El problema del agua es tradicionalmente relegado de los titulares de los medios informativos durante los meses invernales. El mayor régimen de lluvias de las estaciones frías lleva a muchos a pensar que, bueno, la cuestión está de momento resuelta y hay que confiar en la acción regeneradora de la Naturaleza. Pero la carencia de agua no es hoy una cuestión de verano. Con independencia de un cambio climático sobre el que los expertos no se acaban de poner de acuerdo, hay que tener presente que las sequías son habituales en los climas mediterráneos como el nuestro. Y que esos mismos expertos ocasionalmente en desacuerdo en algunos aspectos coinciden no obstante en afirmar que la solución al problema sólo queda en nuestros días garantizada atendiendo al buen estado de los acuíferos. Ello supone, en primer lugar, mantener su calidad desde una perspectiva ecológica, y también imbuir en la mente del ciudadano las directrices de lo que se ha dado en llamar nueva cultura del agua, que pasa inicialmente por un necesario control de la demanda de un bien tan preciado.

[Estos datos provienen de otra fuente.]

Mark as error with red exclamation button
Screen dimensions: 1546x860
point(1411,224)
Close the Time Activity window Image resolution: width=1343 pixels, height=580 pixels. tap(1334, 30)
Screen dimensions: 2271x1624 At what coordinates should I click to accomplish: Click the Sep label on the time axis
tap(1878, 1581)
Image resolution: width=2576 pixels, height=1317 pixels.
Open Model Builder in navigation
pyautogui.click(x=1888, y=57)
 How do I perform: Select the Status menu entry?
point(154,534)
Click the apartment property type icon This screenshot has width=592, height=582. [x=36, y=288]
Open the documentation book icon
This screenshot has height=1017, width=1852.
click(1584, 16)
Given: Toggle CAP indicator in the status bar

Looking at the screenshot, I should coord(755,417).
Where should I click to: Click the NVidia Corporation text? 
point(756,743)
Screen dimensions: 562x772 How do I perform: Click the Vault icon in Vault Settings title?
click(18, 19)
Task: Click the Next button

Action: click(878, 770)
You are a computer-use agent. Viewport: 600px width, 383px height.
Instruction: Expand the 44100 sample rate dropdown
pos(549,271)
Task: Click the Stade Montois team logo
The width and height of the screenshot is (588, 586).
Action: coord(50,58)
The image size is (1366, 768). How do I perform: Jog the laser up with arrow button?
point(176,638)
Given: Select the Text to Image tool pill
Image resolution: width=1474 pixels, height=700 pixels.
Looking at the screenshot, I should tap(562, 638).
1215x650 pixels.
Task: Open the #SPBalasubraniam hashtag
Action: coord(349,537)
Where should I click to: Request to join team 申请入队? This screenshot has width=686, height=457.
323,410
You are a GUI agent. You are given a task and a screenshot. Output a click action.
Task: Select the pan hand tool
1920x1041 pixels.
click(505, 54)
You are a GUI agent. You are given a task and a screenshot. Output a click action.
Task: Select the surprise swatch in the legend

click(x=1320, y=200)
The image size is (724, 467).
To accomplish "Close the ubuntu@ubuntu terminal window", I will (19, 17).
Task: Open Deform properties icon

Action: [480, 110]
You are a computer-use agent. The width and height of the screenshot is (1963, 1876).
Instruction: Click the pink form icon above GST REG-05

Aun así no sería suficiente para hacer frente a un problema que se ha presentado con anterioridad y que, a no dudar, se volverá a presentar en el futuro. Falta, en este sentido, que las administraciones tomen conciencia de lo importante que resulta frenar el crecimiento urbanístico, o cuando menos regularlo mediante una rigurosa política de ordenación del territorio. Es evidente que de seguir como hasta ahora una pauta de crecimiento desaforado, no es posible llevar a cabo una gestión racional del agua. Por mucho que se incrementen los recursos, si se continúa propiciando el desarrollo de urbanizaciones, enormes campos de golf y absurdas zonas ajardinadas en zonas en las que las reservas escasean, estaremos siempre en las mismas.